E l’elenco delle notizie sull’Opulenta Salernum potrebbero continuare, notizie che certamente appassionano quanti di questa città ne amano la storia e i suoi personaggi che l’hanno resa grande. Bisogna ringraziare l’intraprendenza di Gerardo Carnevale se oggi quest’opera, con la pregevolezza della stampa anastatica, la si può avere nella propria biblioteca. Scrive il curatore a conclusione della sua breve presentazione: «Con la presente edizione si intende offrire ad appassionati e ricercatori una fedele riproduzione in anastatica dell’opera del Mazza, quella che va sotto il titolo di Urbis Salernitanae Historia ed Antiquitates e non ristampata finora».

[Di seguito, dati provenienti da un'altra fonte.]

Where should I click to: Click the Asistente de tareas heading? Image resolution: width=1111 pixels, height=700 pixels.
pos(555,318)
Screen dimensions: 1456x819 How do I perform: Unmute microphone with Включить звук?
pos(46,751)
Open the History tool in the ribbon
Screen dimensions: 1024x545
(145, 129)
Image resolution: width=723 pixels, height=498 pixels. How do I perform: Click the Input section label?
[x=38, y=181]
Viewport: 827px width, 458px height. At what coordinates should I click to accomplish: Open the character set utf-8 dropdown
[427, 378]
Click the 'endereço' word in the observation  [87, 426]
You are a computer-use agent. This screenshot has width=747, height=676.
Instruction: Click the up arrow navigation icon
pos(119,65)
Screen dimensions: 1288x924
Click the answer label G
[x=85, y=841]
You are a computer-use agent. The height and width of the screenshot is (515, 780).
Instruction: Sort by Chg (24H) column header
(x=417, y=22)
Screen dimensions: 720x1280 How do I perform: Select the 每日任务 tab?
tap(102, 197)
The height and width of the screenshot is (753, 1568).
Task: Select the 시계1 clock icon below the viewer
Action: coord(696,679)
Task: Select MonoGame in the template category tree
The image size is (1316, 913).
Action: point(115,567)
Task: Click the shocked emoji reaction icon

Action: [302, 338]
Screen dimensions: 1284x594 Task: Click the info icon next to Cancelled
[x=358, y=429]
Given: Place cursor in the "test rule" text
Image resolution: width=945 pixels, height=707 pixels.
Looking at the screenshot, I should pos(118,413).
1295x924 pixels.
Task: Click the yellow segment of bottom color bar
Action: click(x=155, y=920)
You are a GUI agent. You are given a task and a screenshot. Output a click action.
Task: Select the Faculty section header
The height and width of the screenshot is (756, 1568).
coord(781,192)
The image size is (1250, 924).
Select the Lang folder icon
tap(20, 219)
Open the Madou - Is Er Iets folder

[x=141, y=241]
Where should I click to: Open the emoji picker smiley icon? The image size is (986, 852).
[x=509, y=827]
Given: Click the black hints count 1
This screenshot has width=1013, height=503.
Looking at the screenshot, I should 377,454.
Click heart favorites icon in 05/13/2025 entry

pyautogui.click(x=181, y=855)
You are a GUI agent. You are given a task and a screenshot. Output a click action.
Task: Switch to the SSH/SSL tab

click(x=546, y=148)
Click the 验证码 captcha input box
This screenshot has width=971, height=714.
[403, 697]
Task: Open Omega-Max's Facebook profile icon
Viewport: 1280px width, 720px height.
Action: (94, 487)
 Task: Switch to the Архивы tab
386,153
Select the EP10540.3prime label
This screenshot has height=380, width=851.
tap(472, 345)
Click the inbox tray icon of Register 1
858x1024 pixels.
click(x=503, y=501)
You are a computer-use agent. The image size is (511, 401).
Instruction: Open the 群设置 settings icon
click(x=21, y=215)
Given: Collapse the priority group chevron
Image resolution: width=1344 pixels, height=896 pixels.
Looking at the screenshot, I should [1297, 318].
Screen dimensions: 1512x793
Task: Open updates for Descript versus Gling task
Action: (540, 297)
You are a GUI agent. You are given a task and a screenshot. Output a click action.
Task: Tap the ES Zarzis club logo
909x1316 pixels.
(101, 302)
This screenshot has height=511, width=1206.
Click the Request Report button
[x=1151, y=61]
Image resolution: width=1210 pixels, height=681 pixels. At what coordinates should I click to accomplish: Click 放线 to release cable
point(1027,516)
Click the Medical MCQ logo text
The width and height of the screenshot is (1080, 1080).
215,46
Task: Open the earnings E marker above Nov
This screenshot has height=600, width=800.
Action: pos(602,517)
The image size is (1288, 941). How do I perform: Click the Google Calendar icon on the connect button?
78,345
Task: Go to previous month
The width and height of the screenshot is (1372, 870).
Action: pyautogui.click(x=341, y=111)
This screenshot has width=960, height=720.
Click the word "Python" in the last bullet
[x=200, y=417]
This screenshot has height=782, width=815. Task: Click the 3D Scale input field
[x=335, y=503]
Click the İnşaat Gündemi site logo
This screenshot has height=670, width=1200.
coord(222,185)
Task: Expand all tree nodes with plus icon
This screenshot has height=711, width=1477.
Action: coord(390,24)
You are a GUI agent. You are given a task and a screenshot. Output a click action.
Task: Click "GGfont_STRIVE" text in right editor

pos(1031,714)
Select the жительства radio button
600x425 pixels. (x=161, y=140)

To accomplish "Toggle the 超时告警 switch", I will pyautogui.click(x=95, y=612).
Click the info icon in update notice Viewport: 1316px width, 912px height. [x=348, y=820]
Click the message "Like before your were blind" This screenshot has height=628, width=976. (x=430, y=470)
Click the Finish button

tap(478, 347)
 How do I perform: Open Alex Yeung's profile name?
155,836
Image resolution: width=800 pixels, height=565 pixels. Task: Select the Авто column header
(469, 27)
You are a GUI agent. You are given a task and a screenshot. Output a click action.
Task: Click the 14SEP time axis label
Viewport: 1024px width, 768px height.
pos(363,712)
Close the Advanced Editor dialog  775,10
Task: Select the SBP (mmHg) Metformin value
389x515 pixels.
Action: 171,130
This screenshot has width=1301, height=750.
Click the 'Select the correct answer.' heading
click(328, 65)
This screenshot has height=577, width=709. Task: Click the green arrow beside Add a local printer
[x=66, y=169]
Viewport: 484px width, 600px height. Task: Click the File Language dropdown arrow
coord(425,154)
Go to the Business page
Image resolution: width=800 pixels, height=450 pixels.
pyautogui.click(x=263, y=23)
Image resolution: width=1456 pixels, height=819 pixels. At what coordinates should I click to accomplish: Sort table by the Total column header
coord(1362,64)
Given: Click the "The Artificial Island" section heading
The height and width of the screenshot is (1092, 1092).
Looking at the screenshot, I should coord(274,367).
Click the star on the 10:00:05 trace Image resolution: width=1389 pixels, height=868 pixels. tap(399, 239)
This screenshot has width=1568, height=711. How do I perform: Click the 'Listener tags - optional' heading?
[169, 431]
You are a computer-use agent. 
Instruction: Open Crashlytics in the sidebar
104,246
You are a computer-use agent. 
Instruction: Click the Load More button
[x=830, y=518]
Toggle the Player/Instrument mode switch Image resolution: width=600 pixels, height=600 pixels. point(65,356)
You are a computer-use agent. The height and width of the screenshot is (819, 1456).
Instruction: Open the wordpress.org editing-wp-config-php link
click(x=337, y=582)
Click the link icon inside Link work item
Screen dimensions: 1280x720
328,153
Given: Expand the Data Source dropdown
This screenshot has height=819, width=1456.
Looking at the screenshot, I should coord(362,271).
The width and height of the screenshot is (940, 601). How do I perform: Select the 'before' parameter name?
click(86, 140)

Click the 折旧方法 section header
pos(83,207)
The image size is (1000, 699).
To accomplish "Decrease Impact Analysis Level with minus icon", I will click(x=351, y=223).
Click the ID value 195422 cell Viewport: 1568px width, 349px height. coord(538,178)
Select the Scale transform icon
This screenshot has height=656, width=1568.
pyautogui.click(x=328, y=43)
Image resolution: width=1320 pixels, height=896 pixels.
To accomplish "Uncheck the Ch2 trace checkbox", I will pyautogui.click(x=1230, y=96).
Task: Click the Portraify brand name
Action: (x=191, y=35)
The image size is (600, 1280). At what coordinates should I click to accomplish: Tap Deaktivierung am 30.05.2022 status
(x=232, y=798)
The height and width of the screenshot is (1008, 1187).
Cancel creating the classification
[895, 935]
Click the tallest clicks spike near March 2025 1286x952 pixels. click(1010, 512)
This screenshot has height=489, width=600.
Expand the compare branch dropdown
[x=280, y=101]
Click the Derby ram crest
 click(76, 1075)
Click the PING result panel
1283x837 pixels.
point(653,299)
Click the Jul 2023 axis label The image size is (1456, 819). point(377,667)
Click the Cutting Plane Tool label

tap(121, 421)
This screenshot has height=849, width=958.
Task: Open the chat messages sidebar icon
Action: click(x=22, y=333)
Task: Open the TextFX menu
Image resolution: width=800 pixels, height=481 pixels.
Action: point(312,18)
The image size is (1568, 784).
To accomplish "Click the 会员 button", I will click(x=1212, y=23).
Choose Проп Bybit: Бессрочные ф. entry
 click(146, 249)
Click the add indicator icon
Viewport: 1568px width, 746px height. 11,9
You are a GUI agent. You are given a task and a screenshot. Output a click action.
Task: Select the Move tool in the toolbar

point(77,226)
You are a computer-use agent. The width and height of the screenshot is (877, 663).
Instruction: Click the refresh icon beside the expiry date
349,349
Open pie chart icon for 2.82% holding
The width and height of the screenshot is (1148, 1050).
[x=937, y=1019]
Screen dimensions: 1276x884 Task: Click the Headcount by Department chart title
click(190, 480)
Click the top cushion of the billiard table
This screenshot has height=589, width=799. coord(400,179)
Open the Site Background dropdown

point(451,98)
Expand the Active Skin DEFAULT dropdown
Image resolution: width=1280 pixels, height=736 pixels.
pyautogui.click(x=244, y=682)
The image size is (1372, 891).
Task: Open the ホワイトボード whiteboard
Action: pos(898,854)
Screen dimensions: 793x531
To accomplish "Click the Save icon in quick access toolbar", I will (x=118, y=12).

Correva voce, al tempo del Priorato del Mazza, che i Medici di Salerno avessero sepolto i Bagni di Pozzuoli. Geniale fu l’idea del Dottor Domenico Antonio Di Leone che, all’apparire del lavoro storico del Mazza, scrisse un sonetto dedicato «Al molto illustre, Promotore e Senatore estimatissimo dell’Almo Collegio di Salerno il Dottor Antonio Mazza per l’opera erudita da lui composta. Tanto contro chi ardì dire che i Medici Salernitani havessero sepolto i Bagni di Pozzuolo, quanto in favor di Salerno, illustrando le sue grandezze e prerogative». E concludeva «…fatta penna sublime, hoggi palesa di Salerno i Gran Preggi in Foglio Aurato».
A conclusione ci piace ricordare che all’Archivio di Stato di Salerno è conservato il diploma di laurea in Filosofia e Medicina conferito dal Priore Antonio Mazza a Giuliano Guarino di Solofra il 27 settembre 1687. Il documento si conclude con la formula “Res ita Salerni peracta est” e la firma del notaio dell’almo collegio preceduta dall’indicazione “Notarius regia et apostolica auctoritate”.